MATERIAL FOR THE TASK:
====================

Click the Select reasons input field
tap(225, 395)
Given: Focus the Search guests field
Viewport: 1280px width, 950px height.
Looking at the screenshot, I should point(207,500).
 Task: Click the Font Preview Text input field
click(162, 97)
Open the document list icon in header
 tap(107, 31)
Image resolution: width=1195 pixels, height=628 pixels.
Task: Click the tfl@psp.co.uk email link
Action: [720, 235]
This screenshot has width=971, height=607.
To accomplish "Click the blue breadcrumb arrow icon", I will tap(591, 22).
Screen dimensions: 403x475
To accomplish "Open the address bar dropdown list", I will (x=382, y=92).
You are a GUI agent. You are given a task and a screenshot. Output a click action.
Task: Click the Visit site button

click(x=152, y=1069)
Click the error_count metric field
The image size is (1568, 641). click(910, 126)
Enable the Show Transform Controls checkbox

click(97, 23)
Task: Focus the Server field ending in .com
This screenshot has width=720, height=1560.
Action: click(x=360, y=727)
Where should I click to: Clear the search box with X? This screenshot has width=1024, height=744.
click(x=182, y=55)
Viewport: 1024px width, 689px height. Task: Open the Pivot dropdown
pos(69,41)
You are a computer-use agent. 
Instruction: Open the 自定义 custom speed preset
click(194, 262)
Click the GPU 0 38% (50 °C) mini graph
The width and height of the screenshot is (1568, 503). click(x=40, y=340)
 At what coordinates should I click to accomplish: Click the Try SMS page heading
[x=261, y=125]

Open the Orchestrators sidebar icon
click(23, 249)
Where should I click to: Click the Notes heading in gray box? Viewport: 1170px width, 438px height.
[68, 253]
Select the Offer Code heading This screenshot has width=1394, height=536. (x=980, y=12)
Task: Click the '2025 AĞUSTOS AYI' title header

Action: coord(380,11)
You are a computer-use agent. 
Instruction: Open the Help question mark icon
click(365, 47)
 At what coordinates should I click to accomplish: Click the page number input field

====================

The whole of the material above should be written out again, exactly.

REPLY TO THE EXERCISE:
Click the Select reasons input field
tap(225, 395)
Given: Focus the Search guests field
Viewport: 1280px width, 950px height.
Looking at the screenshot, I should point(207,500).
 Task: Click the Font Preview Text input field
click(162, 97)
Open the document list icon in header
 tap(107, 31)
Image resolution: width=1195 pixels, height=628 pixels.
Task: Click the tfl@psp.co.uk email link
Action: [720, 235]
This screenshot has width=971, height=607.
To accomplish "Click the blue breadcrumb arrow icon", I will tap(591, 22).
Screen dimensions: 403x475
To accomplish "Open the address bar dropdown list", I will (x=382, y=92).
You are a GUI agent. You are given a task and a screenshot. Output a click action.
Task: Click the Visit site button

click(x=152, y=1069)
Click the error_count metric field
The image size is (1568, 641). click(910, 126)
Enable the Show Transform Controls checkbox

click(97, 23)
Task: Focus the Server field ending in .com
This screenshot has width=720, height=1560.
Action: click(x=360, y=727)
Where should I click to: Clear the search box with X? This screenshot has width=1024, height=744.
click(x=182, y=55)
Viewport: 1024px width, 689px height. Task: Open the Pivot dropdown
pos(69,41)
You are a computer-use agent. 
Instruction: Open the 自定义 custom speed preset
click(194, 262)
Click the GPU 0 38% (50 °C) mini graph
The width and height of the screenshot is (1568, 503). click(x=40, y=340)
 At what coordinates should I click to accomplish: Click the Try SMS page heading
[x=261, y=125]

Open the Orchestrators sidebar icon
click(23, 249)
Where should I click to: Click the Notes heading in gray box? Viewport: 1170px width, 438px height.
[68, 253]
Select the Offer Code heading This screenshot has width=1394, height=536. (x=980, y=12)
Task: Click the '2025 AĞUSTOS AYI' title header

Action: coord(380,11)
You are a computer-use agent. 
Instruction: Open the Help question mark icon
click(365, 47)
 At what coordinates should I click to accomplish: Click the page number input field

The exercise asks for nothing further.